# Document segment

In the article, “Testing the role of convergence in language acquisition, with implications for creole genesis,” Marlyse Baptista et al. write:
The main objective of this paper is to test experimentally the role of convergence in language acquisition (second language acquisition specifically), with implications for creole genesis. . . . Our experiment is unique on two fronts as it is the first to use an artificial language to test the convergence hypothesis by making it observable, and it is also the first experimental study to clarify the notion of similarity by varying the levels and types of similarity that are expressed. We report an experiment with 94 English-speaking adults . . . A miniature artificial language was created that included morphological elements to express negation and pluralization. Participants were randomly assigned to one of three conditions: congruent (form and function of novel grammatical morphemes were highly similar to those in English), reversed (negative grammatical morpheme was highly similar to that of English plural, and plural grammatical morpheme was highly similar to that of English negation), and novel (form and function were highly dissimilar to those of English).
A miniature artificial language! Cool.
And here’s what the researchers found:
Participants in the congruent condition performed best, indicating that features that converge across form and function are learned most fully. More surprisingly, results showed that participants in the reversed condition acquired the language more readily than those in the novel condition, contrary to expectation.
It’s funny they find this result surprising. Speaking as an outsider to this field of research, based only on introspection and experience, I’d’ve thought that the novel condition would be more difficult than the reverse condition. To me, reversal’s pretty trivial; but an entirely new system, that sounds hard. For example, in our apartment we have a backwards clock (the gear is flipped so the hands go counter-clockwise), a clock with the minute and hour hands switched, and a 24-hour clock. I’ve never had any problem reading the backward clock—once you realize it’s reverse, reading it is automatic—but the other two clocks still give me difficulty and I have to consciously work it out each time I read them.

Data records:
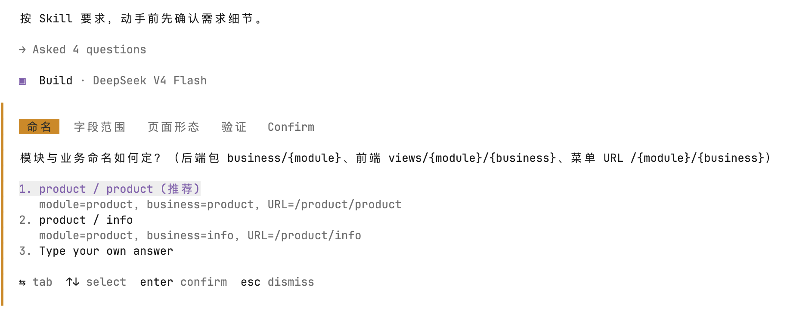Select Type your own answer option
The image size is (787, 309).
tap(96, 251)
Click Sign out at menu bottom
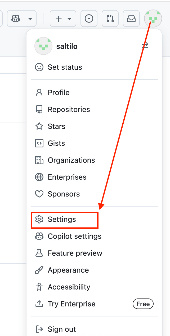 62,329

# Problem
Reproduce the post on language convergence word for word, starting with "It’s funny they" and going on through "I read them.". The data is separate material, unrelated to the post on language convergence.

# Your response
It’s funny they find this result surprising. Speaking as an outsider to this field of research, based only on introspection and experience, I’d’ve thought that the novel condition would be more difficult than the reverse condition. To me, reversal’s pretty trivial; but an entirely new system, that sounds hard. For example, in our apartment we have a backwards clock (the gear is flipped so the hands go counter-clockwise), a clock with the minute and hour hands switched, and a 24-hour clock. I’ve never had any problem reading the backward clock—once you realize it’s reverse, reading it is automatic—but the other two clocks still give me difficulty and I have to consciously work it out each time I read them.